Luke 19:44 - Ellicott's Commentary On The Whole Bible

Bible Comments

And shall lay thee even with the ground. — See Note on Matthew 24:2. What is there said of the Temple, is here repeated of the city as a whole, and describes a general demolition of everything that could be demolished. So Josephus (Wars, viii. 1, § 1) describes the work as being done so effectively that, with the exception of one or two towers and part of the walls, the fortifications were so laid even with the ground that there was nothing left to make those that came thither believe that that part of the city had been inhabited.

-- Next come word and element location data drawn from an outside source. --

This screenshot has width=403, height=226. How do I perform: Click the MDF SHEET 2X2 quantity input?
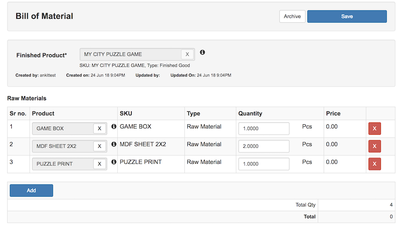(264, 146)

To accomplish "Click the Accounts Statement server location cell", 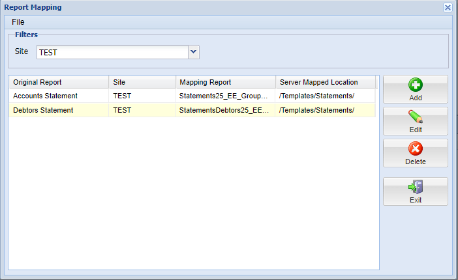I will (325, 96).
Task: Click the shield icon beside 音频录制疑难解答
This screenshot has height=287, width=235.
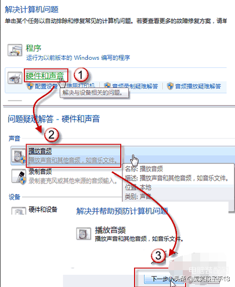Action: point(107,86)
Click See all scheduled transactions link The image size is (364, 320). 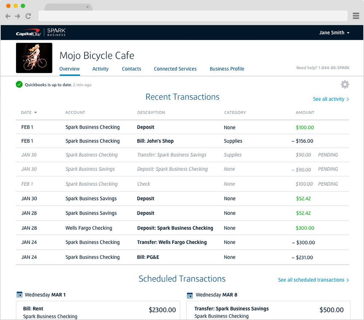313,280
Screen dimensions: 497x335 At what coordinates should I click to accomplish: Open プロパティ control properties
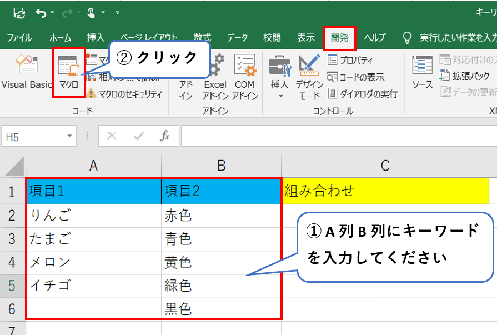[350, 60]
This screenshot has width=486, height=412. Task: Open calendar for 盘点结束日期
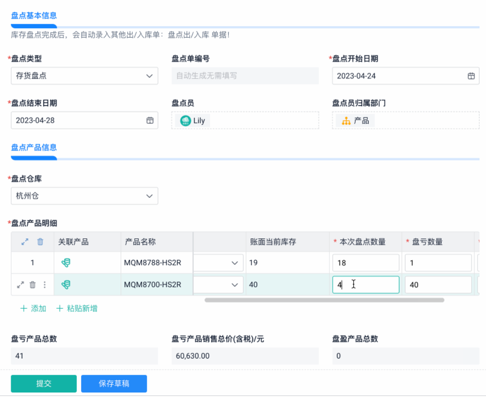(150, 121)
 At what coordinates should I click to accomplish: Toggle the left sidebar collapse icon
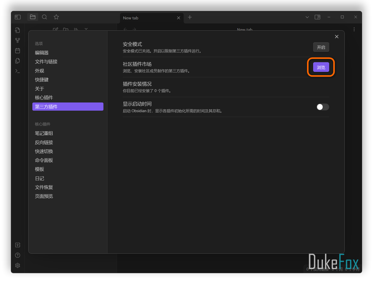pyautogui.click(x=18, y=17)
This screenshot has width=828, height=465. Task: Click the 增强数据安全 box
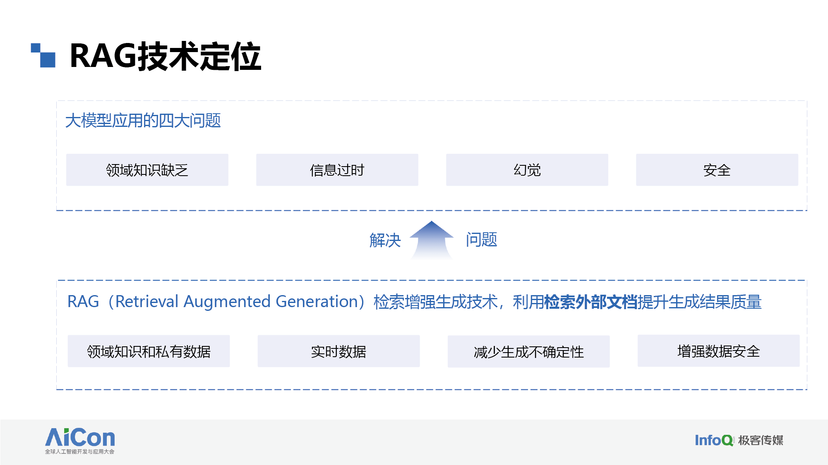pos(719,351)
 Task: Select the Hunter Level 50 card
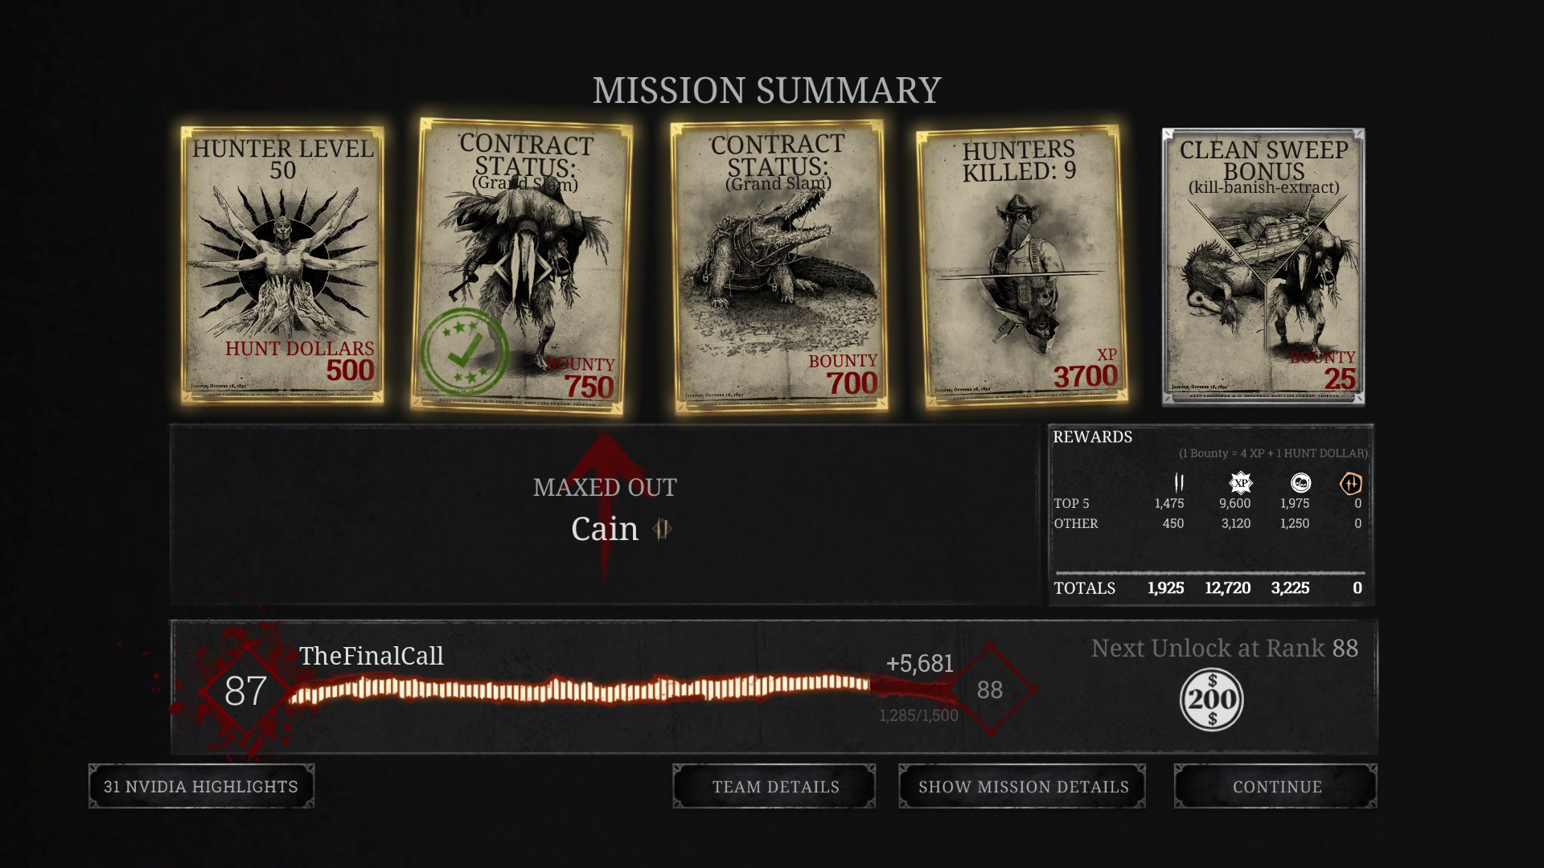[x=282, y=265]
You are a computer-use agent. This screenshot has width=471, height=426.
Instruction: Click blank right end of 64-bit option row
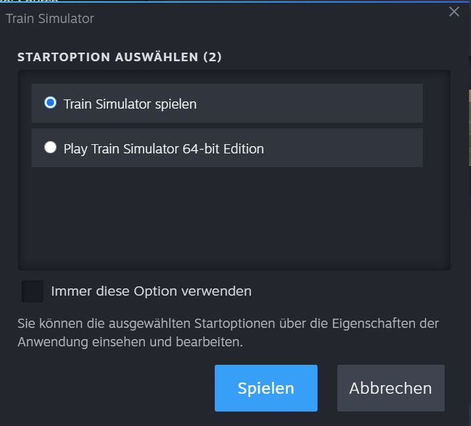369,147
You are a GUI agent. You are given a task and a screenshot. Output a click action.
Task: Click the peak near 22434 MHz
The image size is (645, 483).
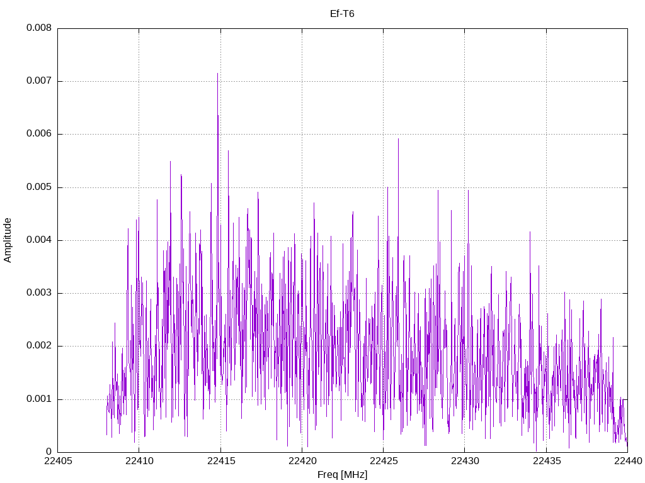point(530,233)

The time of thy visitation. — The phrase is not found in any other Gospel. The idea of “visitation” presents two aspects, one of pardon (Luke 1:68; Luke 1:78; Luke 7:16), the other of chastisement (1 Peter 2:12). In both, however, the act of “visiting” implied looking after, caring for, and so a purpose of mercy. Modern usage — especially, perhaps, the common legal phrase of a man’s dying by the “visitation of God,” of sickness being “His visitation” — has given undue prominence to the latter thought. Here it appears to include both. The Christ had visited it first with a message of peace. Then came the discipline of suffering, and Jerusalem knew not how to make a right use of either.

Luke 19:44

44 And shall lay thee even with the ground, and thy children within thee; and they shall not leave in thee one stone upon another; because thou knewest not the time of thy visitation.